Content starts

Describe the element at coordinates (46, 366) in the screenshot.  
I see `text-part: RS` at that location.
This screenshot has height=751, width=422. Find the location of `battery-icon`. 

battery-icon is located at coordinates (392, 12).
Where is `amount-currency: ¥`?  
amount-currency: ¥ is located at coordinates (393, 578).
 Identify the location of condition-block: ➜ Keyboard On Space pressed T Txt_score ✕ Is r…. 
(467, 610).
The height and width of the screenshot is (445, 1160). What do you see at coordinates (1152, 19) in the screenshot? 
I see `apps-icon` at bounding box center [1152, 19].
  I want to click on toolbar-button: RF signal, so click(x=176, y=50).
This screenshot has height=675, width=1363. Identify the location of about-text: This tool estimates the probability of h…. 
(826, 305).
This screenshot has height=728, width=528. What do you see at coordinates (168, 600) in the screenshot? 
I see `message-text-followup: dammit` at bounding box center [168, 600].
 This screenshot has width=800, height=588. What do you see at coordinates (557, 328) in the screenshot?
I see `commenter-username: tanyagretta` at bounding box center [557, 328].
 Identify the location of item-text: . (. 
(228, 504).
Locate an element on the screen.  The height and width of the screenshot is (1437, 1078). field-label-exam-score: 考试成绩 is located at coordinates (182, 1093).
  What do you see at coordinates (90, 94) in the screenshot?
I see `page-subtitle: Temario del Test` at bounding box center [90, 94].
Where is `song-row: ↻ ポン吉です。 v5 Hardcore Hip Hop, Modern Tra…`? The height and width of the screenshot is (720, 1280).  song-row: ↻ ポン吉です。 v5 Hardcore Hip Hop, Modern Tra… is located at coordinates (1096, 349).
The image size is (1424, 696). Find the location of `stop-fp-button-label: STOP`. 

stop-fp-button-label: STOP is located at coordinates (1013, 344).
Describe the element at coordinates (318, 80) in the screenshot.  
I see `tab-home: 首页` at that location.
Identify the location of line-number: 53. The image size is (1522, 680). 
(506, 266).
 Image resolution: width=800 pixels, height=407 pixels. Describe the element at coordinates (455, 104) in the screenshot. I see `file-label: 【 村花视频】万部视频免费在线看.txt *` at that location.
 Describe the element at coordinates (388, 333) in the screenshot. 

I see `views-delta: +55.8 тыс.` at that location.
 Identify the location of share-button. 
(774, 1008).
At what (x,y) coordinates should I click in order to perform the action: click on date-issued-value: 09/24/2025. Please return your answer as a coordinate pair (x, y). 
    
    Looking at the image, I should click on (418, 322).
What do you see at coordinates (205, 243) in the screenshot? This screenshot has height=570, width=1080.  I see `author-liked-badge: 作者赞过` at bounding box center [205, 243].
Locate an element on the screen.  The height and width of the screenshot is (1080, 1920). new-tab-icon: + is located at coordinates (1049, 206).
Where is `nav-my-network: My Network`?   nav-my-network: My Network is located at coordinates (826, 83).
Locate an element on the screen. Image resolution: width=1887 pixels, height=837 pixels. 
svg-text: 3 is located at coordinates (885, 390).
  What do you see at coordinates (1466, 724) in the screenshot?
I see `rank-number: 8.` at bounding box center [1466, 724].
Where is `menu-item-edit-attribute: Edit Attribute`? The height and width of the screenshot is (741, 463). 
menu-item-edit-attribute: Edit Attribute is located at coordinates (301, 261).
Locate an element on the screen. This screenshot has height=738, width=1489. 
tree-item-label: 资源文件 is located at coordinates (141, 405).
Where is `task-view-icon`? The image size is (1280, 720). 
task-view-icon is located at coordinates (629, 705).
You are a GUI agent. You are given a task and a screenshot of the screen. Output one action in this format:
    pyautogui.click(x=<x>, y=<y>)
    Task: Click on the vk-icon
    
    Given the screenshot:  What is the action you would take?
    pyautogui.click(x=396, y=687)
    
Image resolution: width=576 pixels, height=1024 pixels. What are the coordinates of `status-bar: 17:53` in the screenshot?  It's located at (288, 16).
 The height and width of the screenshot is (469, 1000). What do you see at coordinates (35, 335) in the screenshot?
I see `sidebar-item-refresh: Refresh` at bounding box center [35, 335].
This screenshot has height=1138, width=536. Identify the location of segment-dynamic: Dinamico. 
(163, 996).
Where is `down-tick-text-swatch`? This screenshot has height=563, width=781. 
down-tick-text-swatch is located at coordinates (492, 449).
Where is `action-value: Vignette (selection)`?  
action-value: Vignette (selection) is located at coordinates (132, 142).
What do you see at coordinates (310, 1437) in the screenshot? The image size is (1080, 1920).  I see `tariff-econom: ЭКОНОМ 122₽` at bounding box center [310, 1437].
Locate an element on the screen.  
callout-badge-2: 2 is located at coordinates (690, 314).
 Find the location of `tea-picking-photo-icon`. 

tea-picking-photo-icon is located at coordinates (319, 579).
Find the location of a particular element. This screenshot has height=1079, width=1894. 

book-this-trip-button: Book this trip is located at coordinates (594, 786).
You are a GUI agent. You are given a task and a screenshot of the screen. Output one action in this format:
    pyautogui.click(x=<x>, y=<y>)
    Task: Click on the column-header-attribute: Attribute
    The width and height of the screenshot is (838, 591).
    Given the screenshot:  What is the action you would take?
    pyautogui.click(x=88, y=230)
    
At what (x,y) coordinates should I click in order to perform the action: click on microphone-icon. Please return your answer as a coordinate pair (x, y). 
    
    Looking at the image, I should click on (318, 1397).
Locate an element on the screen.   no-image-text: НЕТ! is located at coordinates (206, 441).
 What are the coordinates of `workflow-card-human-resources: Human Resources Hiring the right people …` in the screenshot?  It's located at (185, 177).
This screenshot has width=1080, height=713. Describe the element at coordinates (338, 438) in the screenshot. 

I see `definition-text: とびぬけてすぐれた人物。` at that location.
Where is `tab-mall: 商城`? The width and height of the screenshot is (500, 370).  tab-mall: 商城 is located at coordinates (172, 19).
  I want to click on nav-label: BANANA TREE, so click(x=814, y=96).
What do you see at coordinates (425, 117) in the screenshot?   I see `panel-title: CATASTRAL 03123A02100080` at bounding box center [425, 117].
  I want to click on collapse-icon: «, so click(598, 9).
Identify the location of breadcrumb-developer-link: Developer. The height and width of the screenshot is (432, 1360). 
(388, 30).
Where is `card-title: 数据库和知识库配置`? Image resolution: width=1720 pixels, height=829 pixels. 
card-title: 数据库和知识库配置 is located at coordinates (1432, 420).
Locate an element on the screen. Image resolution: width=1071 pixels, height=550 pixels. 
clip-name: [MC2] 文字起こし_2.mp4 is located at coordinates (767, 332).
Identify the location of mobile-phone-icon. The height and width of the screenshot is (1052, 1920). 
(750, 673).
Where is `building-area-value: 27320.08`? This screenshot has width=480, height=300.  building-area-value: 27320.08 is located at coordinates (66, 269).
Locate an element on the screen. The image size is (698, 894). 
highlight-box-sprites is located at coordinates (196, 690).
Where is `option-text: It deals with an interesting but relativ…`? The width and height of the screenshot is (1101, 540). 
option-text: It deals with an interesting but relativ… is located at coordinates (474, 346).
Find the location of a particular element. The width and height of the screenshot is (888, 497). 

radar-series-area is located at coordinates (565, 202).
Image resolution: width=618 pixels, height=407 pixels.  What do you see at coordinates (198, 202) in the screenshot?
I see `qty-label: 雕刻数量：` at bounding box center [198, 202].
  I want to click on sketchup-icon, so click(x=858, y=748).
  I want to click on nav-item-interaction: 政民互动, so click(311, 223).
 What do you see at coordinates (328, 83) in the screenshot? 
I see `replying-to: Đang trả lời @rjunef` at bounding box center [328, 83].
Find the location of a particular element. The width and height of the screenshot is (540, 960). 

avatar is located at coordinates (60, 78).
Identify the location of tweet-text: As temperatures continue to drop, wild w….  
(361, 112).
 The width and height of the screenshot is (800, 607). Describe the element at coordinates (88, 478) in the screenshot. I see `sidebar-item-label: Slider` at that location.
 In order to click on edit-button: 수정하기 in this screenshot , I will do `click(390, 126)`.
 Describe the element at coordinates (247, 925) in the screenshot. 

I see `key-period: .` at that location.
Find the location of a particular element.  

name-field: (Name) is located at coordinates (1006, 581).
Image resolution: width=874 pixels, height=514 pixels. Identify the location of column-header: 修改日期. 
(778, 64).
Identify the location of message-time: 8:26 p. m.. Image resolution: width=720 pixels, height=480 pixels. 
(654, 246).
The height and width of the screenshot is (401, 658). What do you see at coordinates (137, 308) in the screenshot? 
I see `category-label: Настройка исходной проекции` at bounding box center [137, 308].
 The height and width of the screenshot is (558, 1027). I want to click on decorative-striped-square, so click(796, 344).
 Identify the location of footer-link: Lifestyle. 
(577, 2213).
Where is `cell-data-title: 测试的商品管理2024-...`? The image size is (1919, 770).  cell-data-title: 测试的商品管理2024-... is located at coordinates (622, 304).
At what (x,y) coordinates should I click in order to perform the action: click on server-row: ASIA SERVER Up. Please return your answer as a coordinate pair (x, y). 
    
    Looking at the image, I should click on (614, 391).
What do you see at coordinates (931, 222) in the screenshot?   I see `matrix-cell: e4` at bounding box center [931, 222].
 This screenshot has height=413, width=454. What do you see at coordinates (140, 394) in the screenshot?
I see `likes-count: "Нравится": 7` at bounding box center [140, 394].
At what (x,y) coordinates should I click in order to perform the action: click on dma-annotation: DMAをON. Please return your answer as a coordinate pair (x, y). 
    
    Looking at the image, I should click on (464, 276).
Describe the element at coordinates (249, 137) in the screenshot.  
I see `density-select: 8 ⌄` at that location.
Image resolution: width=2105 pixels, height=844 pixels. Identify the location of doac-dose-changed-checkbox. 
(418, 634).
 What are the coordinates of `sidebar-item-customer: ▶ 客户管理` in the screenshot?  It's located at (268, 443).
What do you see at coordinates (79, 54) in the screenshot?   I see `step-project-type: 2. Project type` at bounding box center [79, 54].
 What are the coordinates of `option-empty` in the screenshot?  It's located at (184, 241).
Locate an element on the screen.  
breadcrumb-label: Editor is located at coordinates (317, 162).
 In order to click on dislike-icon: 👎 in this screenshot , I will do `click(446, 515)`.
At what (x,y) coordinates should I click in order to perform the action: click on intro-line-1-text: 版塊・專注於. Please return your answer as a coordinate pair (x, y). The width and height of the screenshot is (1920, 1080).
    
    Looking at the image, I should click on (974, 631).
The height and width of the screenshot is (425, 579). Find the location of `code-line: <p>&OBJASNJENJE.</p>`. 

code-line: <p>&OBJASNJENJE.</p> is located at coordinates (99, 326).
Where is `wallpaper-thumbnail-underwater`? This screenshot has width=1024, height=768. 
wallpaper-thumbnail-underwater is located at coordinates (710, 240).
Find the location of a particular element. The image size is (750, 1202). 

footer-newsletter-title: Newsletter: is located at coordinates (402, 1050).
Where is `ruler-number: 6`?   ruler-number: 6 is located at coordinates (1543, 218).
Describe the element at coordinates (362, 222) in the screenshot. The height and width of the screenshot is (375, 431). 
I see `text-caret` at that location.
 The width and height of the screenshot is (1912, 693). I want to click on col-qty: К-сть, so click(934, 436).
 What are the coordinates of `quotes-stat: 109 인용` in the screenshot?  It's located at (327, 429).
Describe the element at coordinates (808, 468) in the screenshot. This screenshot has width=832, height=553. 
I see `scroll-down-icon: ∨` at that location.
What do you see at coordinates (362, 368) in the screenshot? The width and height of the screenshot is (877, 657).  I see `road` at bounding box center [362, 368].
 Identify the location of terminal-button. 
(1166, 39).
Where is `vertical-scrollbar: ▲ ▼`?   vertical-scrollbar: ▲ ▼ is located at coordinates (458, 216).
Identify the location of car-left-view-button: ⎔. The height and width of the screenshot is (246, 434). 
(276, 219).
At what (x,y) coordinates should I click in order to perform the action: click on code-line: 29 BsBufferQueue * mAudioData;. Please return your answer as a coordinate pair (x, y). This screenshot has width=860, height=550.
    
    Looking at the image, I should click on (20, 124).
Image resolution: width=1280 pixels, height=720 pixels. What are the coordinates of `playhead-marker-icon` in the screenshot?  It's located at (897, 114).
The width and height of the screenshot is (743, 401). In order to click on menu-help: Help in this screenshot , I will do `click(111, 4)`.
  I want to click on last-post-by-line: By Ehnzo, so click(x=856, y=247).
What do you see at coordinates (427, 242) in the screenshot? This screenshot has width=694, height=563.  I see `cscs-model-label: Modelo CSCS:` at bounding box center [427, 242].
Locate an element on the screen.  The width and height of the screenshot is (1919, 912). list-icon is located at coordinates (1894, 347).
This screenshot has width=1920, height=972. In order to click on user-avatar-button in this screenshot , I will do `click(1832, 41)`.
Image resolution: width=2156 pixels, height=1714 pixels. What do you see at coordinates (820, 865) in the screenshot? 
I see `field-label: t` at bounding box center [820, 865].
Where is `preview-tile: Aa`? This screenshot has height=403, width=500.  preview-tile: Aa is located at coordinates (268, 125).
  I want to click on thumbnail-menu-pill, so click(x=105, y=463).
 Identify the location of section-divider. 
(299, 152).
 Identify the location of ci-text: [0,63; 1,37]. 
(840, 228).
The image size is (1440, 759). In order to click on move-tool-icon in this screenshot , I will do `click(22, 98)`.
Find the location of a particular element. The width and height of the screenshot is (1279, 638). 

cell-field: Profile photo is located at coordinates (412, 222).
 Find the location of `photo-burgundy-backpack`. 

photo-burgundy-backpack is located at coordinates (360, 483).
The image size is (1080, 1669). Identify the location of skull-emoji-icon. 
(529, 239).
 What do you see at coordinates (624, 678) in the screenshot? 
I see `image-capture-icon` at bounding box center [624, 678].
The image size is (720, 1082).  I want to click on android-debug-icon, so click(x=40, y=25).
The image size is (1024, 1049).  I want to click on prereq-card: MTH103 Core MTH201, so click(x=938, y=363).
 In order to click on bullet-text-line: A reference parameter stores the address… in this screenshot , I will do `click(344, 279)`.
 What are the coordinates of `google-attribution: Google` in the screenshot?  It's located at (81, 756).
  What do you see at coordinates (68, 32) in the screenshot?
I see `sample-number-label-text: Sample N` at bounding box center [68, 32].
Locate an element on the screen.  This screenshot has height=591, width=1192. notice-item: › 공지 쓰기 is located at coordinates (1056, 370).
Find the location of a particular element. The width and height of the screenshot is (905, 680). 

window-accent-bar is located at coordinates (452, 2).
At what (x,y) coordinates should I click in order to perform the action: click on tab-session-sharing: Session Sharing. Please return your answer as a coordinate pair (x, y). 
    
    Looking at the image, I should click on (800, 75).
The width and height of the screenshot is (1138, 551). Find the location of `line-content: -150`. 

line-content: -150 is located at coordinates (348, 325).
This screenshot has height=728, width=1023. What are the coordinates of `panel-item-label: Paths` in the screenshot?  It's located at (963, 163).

Content ends

_YOUR GOAL_
Starting with the line containing "This screenshot has height=675, width=1363." and going on through the line containing "coordinates (182, 1093).", write those lines of the records again with "Identify" changed to "Find" and nothing else altered.

_THE ANSWER_
This screenshot has height=675, width=1363. Find the location of about-text: This tool estimates the probability of h…. 
(826, 305).
This screenshot has height=728, width=528. What do you see at coordinates (168, 600) in the screenshot? 
I see `message-text-followup: dammit` at bounding box center [168, 600].
 This screenshot has width=800, height=588. What do you see at coordinates (557, 328) in the screenshot?
I see `commenter-username: tanyagretta` at bounding box center [557, 328].
 Find the location of item-text: . (. 
(228, 504).
Locate an element on the screen.  The height and width of the screenshot is (1437, 1078). field-label-exam-score: 考试成绩 is located at coordinates (182, 1093).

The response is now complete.